Nathalie Cabrol é diretora do Carl Sagan Center for Research, parte do SETI Institute em Mountain View, Califórnia. SETI significa a busca por inteligência extraterrestre. Portanto, não deve ser surpresa que um comentário de Cabrol – publicado em 16 de março de 2021 na revista Nature Astronomy – desafie as suposições de alguns cientistas sobre a vida em Marte hoje. Cabrol argumenta que a vida microbiana pode estar espalhada em Marte, embora nós, terráqueos, ainda não a tenhamos encontrado. Seu argumento é que – nos últimos 4 bilhões de anos – a vida microbiana marciana pode ter migrado para o subsolo. Nesse caso, aterrissagens como o Perseverance e o rover da missão Tianwen-1 da China – junto com futuras missões humanas a Marte – podem de fato encontrar vida no Marte moderno.

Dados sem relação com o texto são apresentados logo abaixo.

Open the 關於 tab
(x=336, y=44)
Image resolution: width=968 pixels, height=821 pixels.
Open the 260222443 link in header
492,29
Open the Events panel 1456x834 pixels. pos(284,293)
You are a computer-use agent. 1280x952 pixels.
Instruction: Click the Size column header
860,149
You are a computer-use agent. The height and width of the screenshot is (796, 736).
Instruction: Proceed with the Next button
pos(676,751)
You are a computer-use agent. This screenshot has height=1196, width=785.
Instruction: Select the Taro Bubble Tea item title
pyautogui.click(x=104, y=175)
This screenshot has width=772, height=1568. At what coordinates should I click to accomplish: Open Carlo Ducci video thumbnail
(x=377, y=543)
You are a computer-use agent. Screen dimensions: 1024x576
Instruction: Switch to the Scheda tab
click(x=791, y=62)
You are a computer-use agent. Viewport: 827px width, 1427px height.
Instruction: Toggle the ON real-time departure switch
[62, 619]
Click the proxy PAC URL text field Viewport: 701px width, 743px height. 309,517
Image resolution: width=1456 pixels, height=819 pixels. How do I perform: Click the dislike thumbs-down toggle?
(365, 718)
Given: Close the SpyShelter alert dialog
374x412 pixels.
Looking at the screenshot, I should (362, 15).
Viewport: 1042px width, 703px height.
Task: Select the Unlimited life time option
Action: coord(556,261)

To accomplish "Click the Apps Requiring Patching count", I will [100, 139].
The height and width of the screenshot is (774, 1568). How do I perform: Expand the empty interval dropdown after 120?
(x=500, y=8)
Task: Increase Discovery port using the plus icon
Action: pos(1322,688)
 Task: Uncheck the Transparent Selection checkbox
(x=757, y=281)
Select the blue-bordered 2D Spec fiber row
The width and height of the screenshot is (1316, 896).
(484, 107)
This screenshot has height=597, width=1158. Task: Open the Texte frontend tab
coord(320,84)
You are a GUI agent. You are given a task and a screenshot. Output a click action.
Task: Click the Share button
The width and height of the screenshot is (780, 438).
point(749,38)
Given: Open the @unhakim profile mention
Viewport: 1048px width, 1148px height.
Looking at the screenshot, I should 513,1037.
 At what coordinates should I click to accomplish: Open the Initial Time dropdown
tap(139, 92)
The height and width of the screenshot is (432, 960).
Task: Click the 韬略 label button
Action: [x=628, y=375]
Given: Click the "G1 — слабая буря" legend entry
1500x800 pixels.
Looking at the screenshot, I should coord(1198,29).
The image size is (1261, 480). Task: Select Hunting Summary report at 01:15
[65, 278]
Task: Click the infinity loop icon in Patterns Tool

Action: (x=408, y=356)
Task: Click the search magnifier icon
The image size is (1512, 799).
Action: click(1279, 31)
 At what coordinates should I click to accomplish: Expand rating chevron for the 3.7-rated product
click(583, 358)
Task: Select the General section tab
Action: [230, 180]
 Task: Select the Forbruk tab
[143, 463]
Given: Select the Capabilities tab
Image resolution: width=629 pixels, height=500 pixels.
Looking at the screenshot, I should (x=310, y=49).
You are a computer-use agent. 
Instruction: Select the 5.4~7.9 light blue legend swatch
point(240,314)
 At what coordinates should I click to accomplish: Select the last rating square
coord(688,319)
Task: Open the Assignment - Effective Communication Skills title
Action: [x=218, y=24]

O estudo de Cabrol de uma possível biosfera – uma região de suporte de vida em Marte moderno – decorre de seus estudos sobre a vida em alguns dos ambientes mais hostis da Terra. Durante décadas, os cientistas estudaram o que chamam de análogos de Marte, lugares na Terra que se aproximam o máximo possível das condições de Marte, que é um mundo frio, seco e desértico. A Antártica, por exemplo, foi estudada como um análogo de Marte, assim como os ambientes extremos no altiplano chileno, que é a área onde os Andes são mais largos e é a área mais extensa de planalto na Terra fora do Tibete. Com essa experiência, ela aprendeu que uma paisagem que parece morta pode sustentar a vida:
Você pode andar na mesma paisagem por quilômetros e não encontrar nada. Então, talvez porque a inclinação muda em uma fração de grau, a textura ou a mineralogia do solo é diferente porque há mais proteção contra os raios ultravioleta, de repente, a vida está aqui.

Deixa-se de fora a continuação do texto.